Top of Extract provided

Olearia revoluta is a species of flowering plant in the family Asteraceae and is endemic to the south-west of Western Australia. It is an erect, rounded shrub with linear to oblong leaves with the edges rolled under, and white daisy-like inflorescences.

==Description==
Olearia revoluta is an erect, rounded shrub that typically grows to a height of 0.5–1.2 m and has many branches. The leaves are linear to oblong, 6.5–13 mm long with the edges rolled under, the lower surface woolly-hairy. The heads or daisy-like "flowers" are arranged in leaf axils and are sessile or on a short peduncle with an oval to top-shaped involucre at the base. Each head has 4 to 8 white ray florets surrounding 6 to 10 disc florets. Flowering occurs between May and November.

Bottom of Extract provided
Top of Material supplied

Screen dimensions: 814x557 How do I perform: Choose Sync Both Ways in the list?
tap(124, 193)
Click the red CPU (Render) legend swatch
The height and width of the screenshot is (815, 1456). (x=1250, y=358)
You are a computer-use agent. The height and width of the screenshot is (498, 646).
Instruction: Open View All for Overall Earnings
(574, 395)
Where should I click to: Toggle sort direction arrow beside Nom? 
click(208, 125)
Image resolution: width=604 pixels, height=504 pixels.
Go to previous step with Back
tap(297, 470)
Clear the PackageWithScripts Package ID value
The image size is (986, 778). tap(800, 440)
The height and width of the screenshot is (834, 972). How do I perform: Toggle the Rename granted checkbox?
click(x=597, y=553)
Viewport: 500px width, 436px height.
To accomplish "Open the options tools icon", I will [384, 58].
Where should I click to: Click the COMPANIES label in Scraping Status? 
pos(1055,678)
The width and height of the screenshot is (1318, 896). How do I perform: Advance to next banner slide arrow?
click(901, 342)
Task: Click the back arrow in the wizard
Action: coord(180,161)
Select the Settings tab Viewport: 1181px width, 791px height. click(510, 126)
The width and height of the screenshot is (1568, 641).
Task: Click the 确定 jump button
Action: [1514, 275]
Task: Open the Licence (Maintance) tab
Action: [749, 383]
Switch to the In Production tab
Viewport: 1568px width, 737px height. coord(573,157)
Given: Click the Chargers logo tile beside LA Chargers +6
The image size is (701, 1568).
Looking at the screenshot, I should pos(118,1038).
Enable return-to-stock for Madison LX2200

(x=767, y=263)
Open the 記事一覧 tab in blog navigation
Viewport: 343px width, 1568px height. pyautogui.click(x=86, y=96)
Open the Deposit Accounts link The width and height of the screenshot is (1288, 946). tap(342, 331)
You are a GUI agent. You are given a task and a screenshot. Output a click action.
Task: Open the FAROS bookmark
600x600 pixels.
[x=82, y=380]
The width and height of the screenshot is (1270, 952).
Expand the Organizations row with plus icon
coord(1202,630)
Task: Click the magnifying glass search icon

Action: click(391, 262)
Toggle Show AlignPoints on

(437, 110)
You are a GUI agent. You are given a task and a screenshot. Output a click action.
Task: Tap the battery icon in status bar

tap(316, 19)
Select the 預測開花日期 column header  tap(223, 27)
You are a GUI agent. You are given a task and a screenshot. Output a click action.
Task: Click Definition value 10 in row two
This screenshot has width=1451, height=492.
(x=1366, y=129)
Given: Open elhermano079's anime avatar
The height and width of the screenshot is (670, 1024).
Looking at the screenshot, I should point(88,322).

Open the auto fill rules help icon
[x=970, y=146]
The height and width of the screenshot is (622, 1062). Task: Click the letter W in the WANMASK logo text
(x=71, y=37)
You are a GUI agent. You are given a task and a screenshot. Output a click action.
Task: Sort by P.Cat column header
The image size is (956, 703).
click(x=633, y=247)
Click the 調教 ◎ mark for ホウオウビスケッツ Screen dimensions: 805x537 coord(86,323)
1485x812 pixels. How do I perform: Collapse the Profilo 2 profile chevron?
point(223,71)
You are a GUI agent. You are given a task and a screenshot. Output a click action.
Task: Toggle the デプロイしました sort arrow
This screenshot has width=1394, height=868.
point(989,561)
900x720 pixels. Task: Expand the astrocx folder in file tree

Bottom of Material supplied

▶ [Instructions]:
**1)** Reproduce the Olearia revoluta text word for word, starting with "Olearia revoluta is a species" and going on through "May and November.".
**2)** According to the Olearia revoluta text, during which months does the plant flower?
**3)** Extend the Olearia revoluta text, picking up after its final sentence.

▶ [Answers given]:
**1)**
Olearia revoluta is a species of flowering plant in the family Asteraceae and is endemic to the south-west of Western Australia. It is an erect, rounded shrub with linear to oblong leaves with the edges rolled under, and white daisy-like inflorescences.

==Description==
Olearia revoluta is an erect, rounded shrub that typically grows to a height of 0.5–1.2 m and has many branches. The leaves are linear to oblong, 6.5–13 mm long with the edges rolled under, the lower surface woolly-hairy. The heads or daisy-like "flowers" are arranged in leaf axils and are sessile or on a short peduncle with an oval to top-shaped involucre at the base. Each head has 4 to 8 white ray florets surrounding 6 to 10 disc florets. Flowering occurs between May and November.

**2)** Between May and November.

**3)**
==Taxonomy ==
Olearia revoluta was first described in 1867 by George Bentham in Flora Australiensis from specimens collected by Augustus Oldfield between the Murchison and southern Hutt Rivers. The specific epithet (revoluta) means "revolute", referring to the edges of the leaves.

==Distribution and habitat==
This olearia grows in sand over sandstone, on the sandplains toward Geraldton and beyond Esperance in the Avon Wheatbelt, Esperance Plains, Geraldton Sandplains and Yalgoo bioregions of south-western Western Australia.

==Ecology ==
The seeds are harvested by the western rosella subspecies Platycercus icterotis icterotis.